*WORK ORDER*
Every entry needs to be written out again exactly.

Stored data entries
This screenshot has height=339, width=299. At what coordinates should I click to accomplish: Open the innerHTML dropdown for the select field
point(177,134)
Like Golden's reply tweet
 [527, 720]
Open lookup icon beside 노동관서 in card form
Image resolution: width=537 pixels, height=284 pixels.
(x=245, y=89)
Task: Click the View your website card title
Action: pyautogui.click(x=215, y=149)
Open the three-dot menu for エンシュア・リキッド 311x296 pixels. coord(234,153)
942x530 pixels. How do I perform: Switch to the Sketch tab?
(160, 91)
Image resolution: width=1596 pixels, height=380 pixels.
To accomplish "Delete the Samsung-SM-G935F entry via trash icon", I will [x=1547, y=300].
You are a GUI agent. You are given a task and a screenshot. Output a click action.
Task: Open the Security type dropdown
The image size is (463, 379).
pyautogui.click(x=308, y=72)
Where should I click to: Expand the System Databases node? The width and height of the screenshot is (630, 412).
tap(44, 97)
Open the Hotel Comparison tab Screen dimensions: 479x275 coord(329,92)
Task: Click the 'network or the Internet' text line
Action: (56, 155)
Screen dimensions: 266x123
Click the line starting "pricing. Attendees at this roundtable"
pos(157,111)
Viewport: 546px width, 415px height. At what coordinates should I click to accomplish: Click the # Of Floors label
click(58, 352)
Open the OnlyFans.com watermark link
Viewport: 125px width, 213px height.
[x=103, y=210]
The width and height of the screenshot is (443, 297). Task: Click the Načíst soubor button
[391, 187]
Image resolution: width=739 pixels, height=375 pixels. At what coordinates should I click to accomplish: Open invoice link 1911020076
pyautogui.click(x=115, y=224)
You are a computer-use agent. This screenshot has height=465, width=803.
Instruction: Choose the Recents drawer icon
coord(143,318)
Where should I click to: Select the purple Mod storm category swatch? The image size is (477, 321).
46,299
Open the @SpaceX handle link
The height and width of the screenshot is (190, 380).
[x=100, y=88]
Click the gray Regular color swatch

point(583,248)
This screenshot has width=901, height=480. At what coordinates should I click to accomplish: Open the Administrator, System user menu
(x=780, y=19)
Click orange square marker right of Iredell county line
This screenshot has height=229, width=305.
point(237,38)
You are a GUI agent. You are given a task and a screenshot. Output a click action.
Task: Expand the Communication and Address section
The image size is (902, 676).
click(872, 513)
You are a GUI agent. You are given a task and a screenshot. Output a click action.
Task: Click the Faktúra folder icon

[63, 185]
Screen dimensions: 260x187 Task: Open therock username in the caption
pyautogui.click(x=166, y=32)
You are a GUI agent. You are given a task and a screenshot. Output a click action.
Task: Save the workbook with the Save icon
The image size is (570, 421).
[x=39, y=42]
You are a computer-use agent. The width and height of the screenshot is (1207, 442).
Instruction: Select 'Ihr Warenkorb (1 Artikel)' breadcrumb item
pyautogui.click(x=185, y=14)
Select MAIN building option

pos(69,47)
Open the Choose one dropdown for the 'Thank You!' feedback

*TASK SOLUTION*
This screenshot has height=339, width=299. At what coordinates should I click to accomplish: Open the innerHTML dropdown for the select field
point(177,134)
Like Golden's reply tweet
 [527, 720]
Open lookup icon beside 노동관서 in card form
Image resolution: width=537 pixels, height=284 pixels.
(x=245, y=89)
Task: Click the View your website card title
Action: pyautogui.click(x=215, y=149)
Open the three-dot menu for エンシュア・リキッド 311x296 pixels. coord(234,153)
942x530 pixels. How do I perform: Switch to the Sketch tab?
(160, 91)
Image resolution: width=1596 pixels, height=380 pixels.
To accomplish "Delete the Samsung-SM-G935F entry via trash icon", I will [x=1547, y=300].
You are a GUI agent. You are given a task and a screenshot. Output a click action.
Task: Open the Security type dropdown
The image size is (463, 379).
pyautogui.click(x=308, y=72)
Where should I click to: Expand the System Databases node? The width and height of the screenshot is (630, 412).
tap(44, 97)
Open the Hotel Comparison tab Screen dimensions: 479x275 coord(329,92)
Task: Click the 'network or the Internet' text line
Action: (56, 155)
Screen dimensions: 266x123
Click the line starting "pricing. Attendees at this roundtable"
pos(157,111)
Viewport: 546px width, 415px height. At what coordinates should I click to accomplish: Click the # Of Floors label
click(58, 352)
Open the OnlyFans.com watermark link
Viewport: 125px width, 213px height.
[x=103, y=210]
The width and height of the screenshot is (443, 297). Task: Click the Načíst soubor button
[391, 187]
Image resolution: width=739 pixels, height=375 pixels. At what coordinates should I click to accomplish: Open invoice link 1911020076
pyautogui.click(x=115, y=224)
You are a computer-use agent. This screenshot has height=465, width=803.
Instruction: Choose the Recents drawer icon
coord(143,318)
Where should I click to: Select the purple Mod storm category swatch? The image size is (477, 321).
46,299
Open the @SpaceX handle link
The height and width of the screenshot is (190, 380).
[x=100, y=88]
Click the gray Regular color swatch

point(583,248)
This screenshot has width=901, height=480. At what coordinates should I click to accomplish: Open the Administrator, System user menu
(x=780, y=19)
Click orange square marker right of Iredell county line
This screenshot has height=229, width=305.
point(237,38)
You are a GUI agent. You are given a task and a screenshot. Output a click action.
Task: Expand the Communication and Address section
The image size is (902, 676).
click(872, 513)
You are a GUI agent. You are given a task and a screenshot. Output a click action.
Task: Click the Faktúra folder icon

[63, 185]
Screen dimensions: 260x187 Task: Open therock username in the caption
pyautogui.click(x=166, y=32)
You are a GUI agent. You are given a task and a screenshot. Output a click action.
Task: Save the workbook with the Save icon
The image size is (570, 421).
[x=39, y=42]
You are a computer-use agent. The width and height of the screenshot is (1207, 442).
Instruction: Select 'Ihr Warenkorb (1 Artikel)' breadcrumb item
pyautogui.click(x=185, y=14)
Select MAIN building option

pos(69,47)
Open the Choose one dropdown for the 'Thank You!' feedback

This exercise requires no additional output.